We want to compare the off-TD and the emphatic-TD of Sutton on this example. To do so, we are going to use the class "comparatorTD" that will help us to compute and plot results for each algorithm.

## Imports

In [1]:
# Usual imports
import numpy as np
import matplotlib.pyplot as plt

# Import the library folder to Python libraries.
import sys
sys.path.insert(0, "../library/") # Path of the library

# Library imports
from TD import EmphaticTD, OffTD # the algorithm to use
from models import Model # The class to define our model
from policies import Policy, LeftRightPolicy, RandomPolicy # All the policies available for such model
from utils import comparatorTD # Tool to evaluate the TD algorithms on a model

In [2]:
# To make nice plot for Latex
%matplotlib notebook
plt.rcParams.update({'font.size': 13}) # for Latex
plt.rcParams['figure.figsize'] = [8, 5]

## Quick definition of the model

In [3]:
# Define the model
model = Model(
            ## Model definition
                # features function
                features = np.identity(5), 
                R = np.ones((5,5)), # transition reward
                pi = LeftRightPolicy(p_right = 1), # target policy
                mu = LeftRightPolicy(p_left = 2/3), # behavior policy
                v_pi = [4, 3, 2, 1, 1], # state value under pi
    
            ## Parameters for TD
                I = np.ones(5), # interest function
                discounts = [0, 1, 1, 1, 0], # discount function
    
            ## Initialisation
                S0 = 0,
                theta0 = np.zeros(5),
             ) 

## Tuning $\alpha$ with the comparator

### Define and run the comparator

A comparator is easy to define just give the algorithm you want to use and some plot characteristics if you want.

In [4]:
# The algorithm you want to compare
alphas = [0.1, 0.05, 0.01, 0.005, 0.001]
colors = ['#d73027','#fc8d59','green','#91bfdb','#4575b4'] # Nice palette
algos = []
for x in alphas:
    algos.append(EmphaticTD(alpha = x, lambdas=0))

# Build the comparator
comparator = comparatorTD(algos, colors = colors, names = alphas)

# Run the comparator
comparator.run(model, T = 2000, N = 100)

emphatic TD has been computed for 2000 steps and 100 particles.
emphatic TD has been computed for 2000 steps and 100 particles.
emphatic TD has been computed for 2000 steps and 100 particles.
emphatic TD has been computed for 2000 steps and 100 particles.
emphatic TD has been computed for 2000 steps and 100 particles.

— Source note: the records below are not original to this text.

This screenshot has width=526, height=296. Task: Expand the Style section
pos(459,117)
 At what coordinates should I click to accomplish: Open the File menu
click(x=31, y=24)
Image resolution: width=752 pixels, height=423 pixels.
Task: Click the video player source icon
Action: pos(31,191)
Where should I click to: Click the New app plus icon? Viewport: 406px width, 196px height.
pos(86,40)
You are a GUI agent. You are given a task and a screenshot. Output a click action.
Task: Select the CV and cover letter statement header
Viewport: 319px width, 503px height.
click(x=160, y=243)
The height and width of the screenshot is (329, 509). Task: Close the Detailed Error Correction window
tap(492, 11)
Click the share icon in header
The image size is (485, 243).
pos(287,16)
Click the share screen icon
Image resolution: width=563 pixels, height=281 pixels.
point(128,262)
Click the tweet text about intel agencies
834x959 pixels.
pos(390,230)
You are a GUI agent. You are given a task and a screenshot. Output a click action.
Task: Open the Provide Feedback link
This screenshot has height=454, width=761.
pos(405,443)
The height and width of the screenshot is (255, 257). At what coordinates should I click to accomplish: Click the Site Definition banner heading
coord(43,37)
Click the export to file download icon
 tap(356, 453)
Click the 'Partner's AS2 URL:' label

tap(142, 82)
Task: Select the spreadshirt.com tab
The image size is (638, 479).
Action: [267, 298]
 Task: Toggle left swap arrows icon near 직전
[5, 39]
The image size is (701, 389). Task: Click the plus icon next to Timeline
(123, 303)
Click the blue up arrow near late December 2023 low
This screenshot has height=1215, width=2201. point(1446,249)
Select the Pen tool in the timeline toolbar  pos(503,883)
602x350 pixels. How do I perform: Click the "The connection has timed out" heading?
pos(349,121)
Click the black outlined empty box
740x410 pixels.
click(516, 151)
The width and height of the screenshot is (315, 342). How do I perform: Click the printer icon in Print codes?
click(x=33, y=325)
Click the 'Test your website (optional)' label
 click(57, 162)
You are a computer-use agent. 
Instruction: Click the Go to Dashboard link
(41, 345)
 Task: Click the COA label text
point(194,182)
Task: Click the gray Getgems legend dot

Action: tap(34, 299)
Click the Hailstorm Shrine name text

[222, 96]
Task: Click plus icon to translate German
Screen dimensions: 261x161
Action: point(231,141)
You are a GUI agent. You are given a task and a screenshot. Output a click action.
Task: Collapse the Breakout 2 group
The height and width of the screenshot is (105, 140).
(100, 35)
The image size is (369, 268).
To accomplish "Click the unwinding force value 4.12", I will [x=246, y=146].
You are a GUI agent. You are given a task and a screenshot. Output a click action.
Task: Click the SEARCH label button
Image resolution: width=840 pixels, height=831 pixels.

### Plot the MSVE to see performance

In [5]:
comparator.plot_msve(particles=False, mom = True, optimal=True)

<IPython.core.display.Javascript object>

As you can see when $\alpha$ is too big, the emphatic becomes unstable. Here the best choice would be $\alpha = 0.01$.

## Tuning $\lambda$ with the comparator

### Define and run the comparator

In [6]:
# The algorithm you want to compare
lambdas = [0, 0.25, 0.5, 0.75, 1]
colors = ['#d73027','#fc8d59','green','#91bfdb','#4575b4'] # Nice palette
algos = []
for x in lambdas:
    algos.append(EmphaticTD(alpha = 0.01, lambdas=x))

# Build the comparator
comparator = comparatorTD(algos, colors = colors, names = lambdas)

# Run the comparator
comparator.run(model, T = 2000, N = 100)

emphatic TD has been computed for 2000 steps and 100 particles.
emphatic TD has been computed for 2000 steps and 100 particles.
emphatic TD has been computed for 2000 steps and 100 particles.
emphatic TD has been computed for 2000 steps and 100 particles.
emphatic TD has been computed for 2000 steps and 100 particles.


### Plot the MSVE to see performance

In [7]:
comparator.plot_msve(particles=False, mom = True, optimal=True, ylim=(0, 1))

<IPython.core.display.Javascript object>

# Conclusion

The comparator can plot quickly the performance for different hyper-parameters. However with a lot of parameter it can become difficult to optimize. Then some library of optimisation like hyperopt could be use.